§ **Texto para leitura**

Neste nível os sujeitos estão empenhados, de
um modo pacífico, embora competitivamente,
em prosseguir milhares de milhões de diferentes finalidades da sua própria
escolha, em colaboração indirecta com milhares de milhões de outros sujeitos,
que aqueles primeiros provavelmente nunca conhecerão. É o nível estrutural mais aberto, alargado, extenso, complexo e
diferenciado e onde encontramos, já, os valores individualistas e modernos da
autonomia e da independência individual, da liberdade concorrencial, da
competitividade, do risco ponderado, do cálculo racional de custos/benefícios,
do pragmatismo, da eficácia e da eficiência, da perícia e da técnica, do
saber-fazer (know-how) e da optimização de resultados, da produtividade, etc.
Nele predomina uma liberdade relacional positiva, como uma liberdade liberal e não-participativa,
concretizável numa liberdade de acção (agere) e numa liberdade de realização ou de fazer coisas (facere). Nele se insere,
por exemplo, a empresa quando considerada de um ponto de vista externo.
— Finalmente, um terceiro e mais
abstracto nível — por onde se pode fazer a síntese dialéctica entre uma «Real»
Comunidade de Comunicação e uma «Ideal» Comunidade de Comunicação — é o da
introceptiva convergência e participação supra-estrutural na Comunidade Global
(quer Nacional, quer Trans-Nacional), seja como Comunidade Humano-Social,
Cultural e Histórica Independente (Povo+Nação+Pátria), seja como Comunidade
Público-Política Aberta, Livre, Soberana e de Direito (Res-Publica+Estado),
onde se «participa» correspon-savelmente, num «NÓS» Político Aberto de
Integração «GLOBAL», que nos envolve, nos condiciona e nos compromete e onde se
procura o Bem Político (a Boa Vida Humana, o Viver Bem do homem como Pessoa),
de acordo com as categorias centrais clássicas de Práxis (agir), Fim e Valor
Ético e da virtude dianoética e ética da Phronésis=Prudentia, bem como a
determinação óptima da Forma Política (Bem Comum, Autoridade Legítima, Direito
e Povo) e onde prossegue ainda a «Conversação com a Humanidade» (RICHARD RORTY)

§ **Tarefas a realizar**
(1) Indique se cada afirmação concorda com o texto sobre os níveis estruturais, respondendo sim ou não e citando as palavras do texto que decidem: (a) No nível descrito primeiro, os sujeitos colaboram indirectamente com outros sujeitos que provavelmente nunca conhecerão. (b) Nesse mesmo nível predomina uma liberdade participativa. (c) O terceiro nível é apresentado como o mais concreto.
(2) Substitua "sujeitos" por "indivíduos" no trecho do texto sobre os níveis estruturais que vai de "Neste nível os" a "da produtividade, etc.", e apresente esse trecho assim alterado.
(3) Prossiga o texto sobre os níveis estruturais a partir da última frase apresentada.

§ **Segmento de dados**
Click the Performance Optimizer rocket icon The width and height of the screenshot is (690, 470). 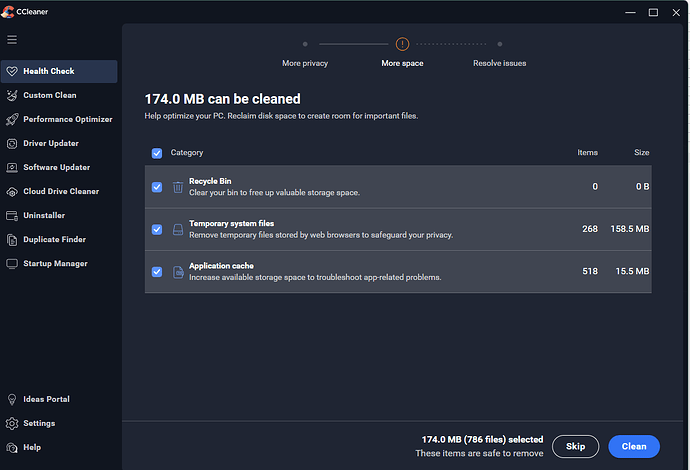12,119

§ **Respostas por tarefa**
(1)
(a) Sim: «em colaboração indirecta com milhares de milhões de outros sujeitos, que aqueles primeiros provavelmente nunca conhecerão»
(b) Não: «uma liberdade liberal e não-participativa»
(c) Não: «um terceiro e mais abstracto nível»

(2)
Neste nível os indivíduos estão empenhados, de
um modo pacífico, embora competitivamente,
em prosseguir milhares de milhões de diferentes finalidades da sua própria
escolha, em colaboração indirecta com milhares de milhões de outros indivíduos,
que aqueles primeiros provavelmente nunca conhecerão. É o nível estrutural mais aberto, alargado, extenso, complexo e
diferenciado e onde encontramos, já, os valores individualistas e modernos da
autonomia e da independência individual, da liberdade concorrencial, da
competitividade, do risco ponderado, do cálculo racional de custos/benefícios,
do pragmatismo, da eficácia e da eficiência, da perícia e da técnica, do
saber-fazer (know-how) e da optimização de resultados, da produtividade, etc.

(3)
e se discute a «Política do Direito» (ANTÓNIO CASTANHEIRA NEVES) e,
verdadeiramente, a «Métapolítica» (HAYEK).
Para este nível, dadas as suas
abrangência e dimensão, é apropriada a Democracia Clássica Representativa, ou a
Demarquia Hayekiana, seja no modo de uma estrita democracia partidária, seja no
modo de uma, mais integral, realista e completa, constituição mista (elemento
democrático-represen-tativo+elemento aristocrático+elemento monárquico).
Nele se manifesta uma Consciência
Cultural e Normativa Comum, em que se inserem, tanto uma intersubjectiva e
socialmente partilhada Consciência Jurídica Geral (com três níveis de
determinação objectiva), como uma generalizada Opinião Pública Democrática,
incluindo uma Opinio Ivris, ou um também dito Ivris Consensus. Nele se exerce,
pois, uma fundamentalíssima Liberdade Democrática Participativa Global, pela
qual se pode fazer a ligação entre a Liberdade no Mundo e a Liberdade
Espiritual e que é o terreno privilegiado da Filosofia Jurídico-Política
(CASTANHEIRA NEVES) e da Métapolítica (HAYEK).
VIRGÍLIO CARVALHO (Dr.).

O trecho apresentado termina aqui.